Extract to read:
Use the download.file function. Leave all arguments at default, except url and destfile. Put the file into the the folder where you can store your own data. Use the end part of the original file name and give it a prefix gapminder_ and keep doing this with all files that you happen do download from this source. This will help you keep a system in your files.
10 https://www.gapminder.org/
11 Read files with base R or tidyverse
File too big to open in a text editor?
Inspect it reading it as text lines (first 3 lines)
mypath <- glue(file.path(project_path, datasaving_folder, "gapminder_hourly_labour_cost_constant_2017_\\
usd--by--geo--time.csv"))library(readr)
read_lines(
file = mypath,
n_max = 3)[1] "geo,time,hourly_labour_cost_constant_2017_usd"
[2] "arg,2011,0.92"
[3] "arg,2012,1.04"
readLines(
con = mypath,
n = 3)[1] "geo,time,hourly_labour_cost_constant_2017_usd"
[2] "arg,2011,0.92"
[3] "arg,2012,1.04"
What you are seeing are the first three lines of a tabular file we have just read as a text file, assuming no columns or headers. This comes handy when you do not know the structure of the file and it is too large to open interactively in a text editor, for instance. So you read lines of text. In plain text files, each line ends when the author hit Enter. (So in our terms it is rather a paragraph than a line!)

Given request 1: Turn the paragraph of the R tutorial above that begins "Use the download.file function" into a short bulleted list that keeps its main facts.

Material for the task:
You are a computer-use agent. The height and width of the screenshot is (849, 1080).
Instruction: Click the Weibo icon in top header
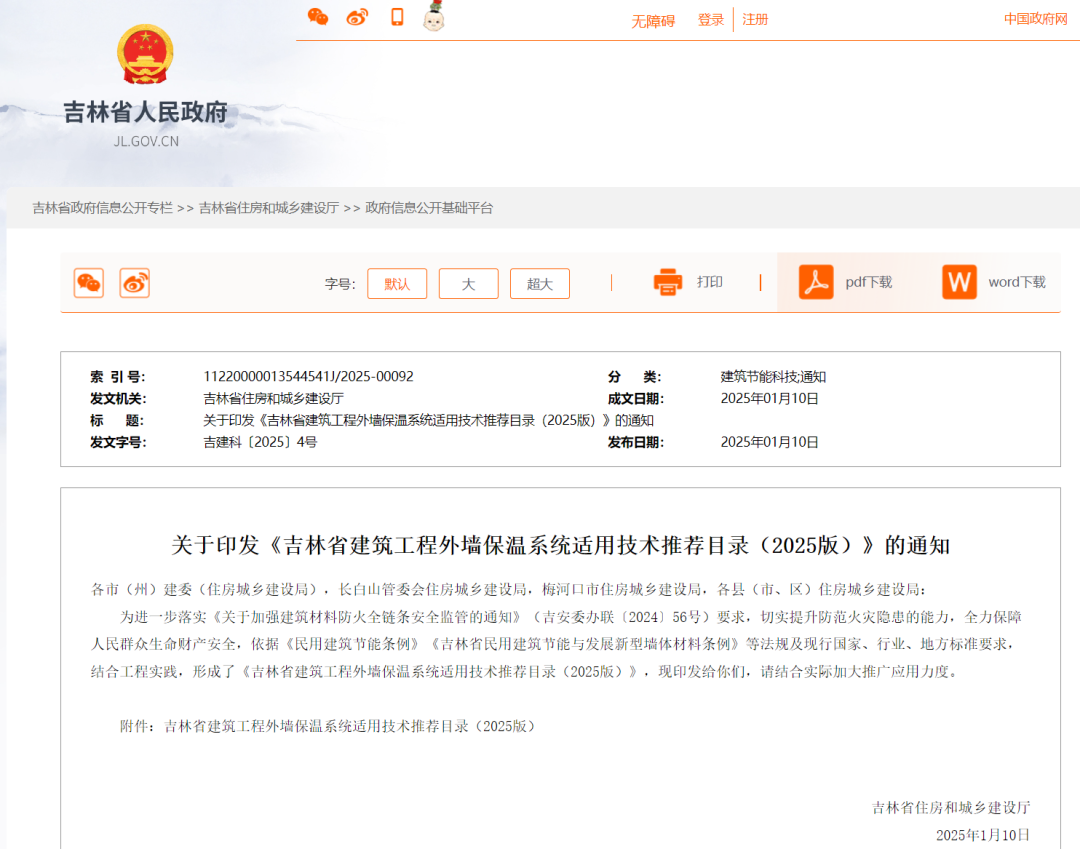click(357, 17)
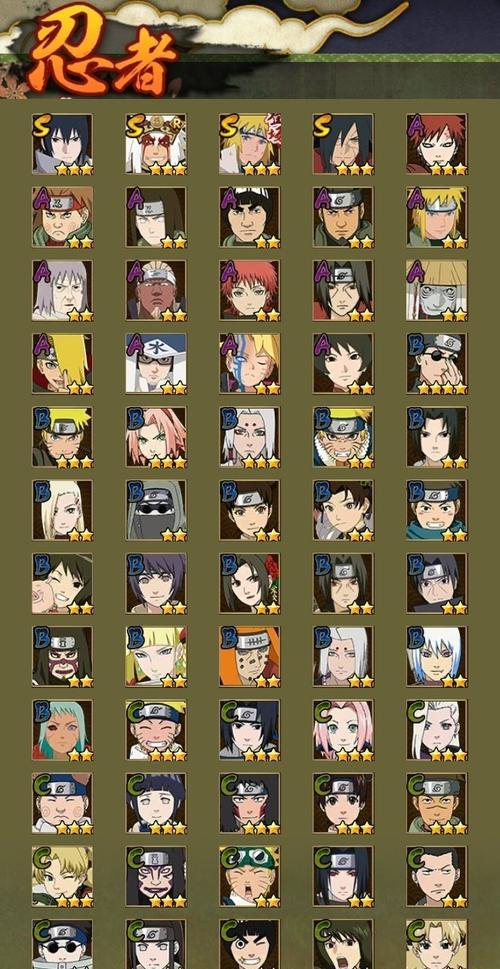Open the C-rank laughing blond ninja portrait

point(156,730)
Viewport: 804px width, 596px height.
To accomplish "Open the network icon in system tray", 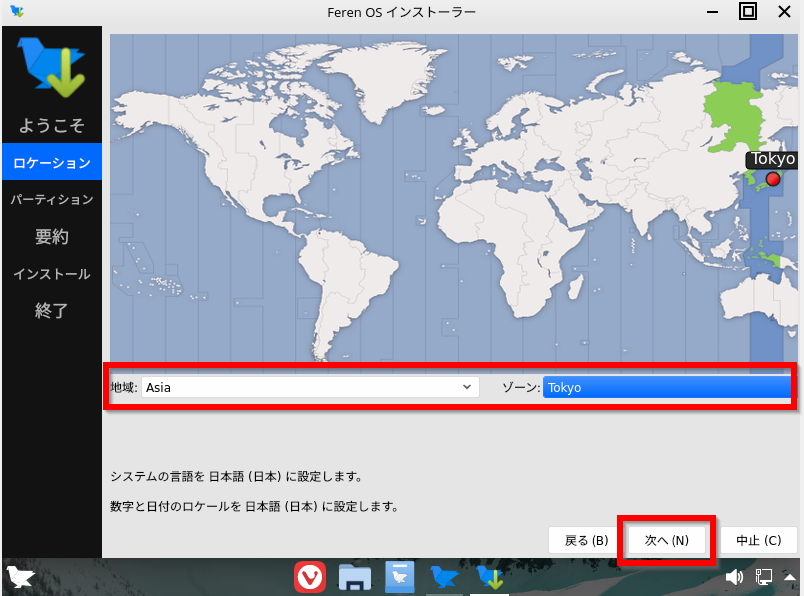I will (x=764, y=577).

Given request 2: Give the lines of the records above, from the first line through the line containing "point(156,730)", as a JSON list of strings with one string per line. Skip blank lines and leave the pictures out.

Exercise response 1:
- Download the file with download.file, changing only url and destfile from their defaults.
- Save it in the folder where you store your own data.
- Name it with the prefix gapminder_ followed by the end part of the original file name.
- Name every file you download from this source this way, to keep a system in your files.

Exercise response 2:
[
  "You are a computer-use agent. The height and width of the screenshot is (849, 1080).",
  "Instruction: Click the Weibo icon in top header",
  "click(357, 17)",
  "Open the C-rank laughing blond ninja portrait",
  "point(156,730)"
]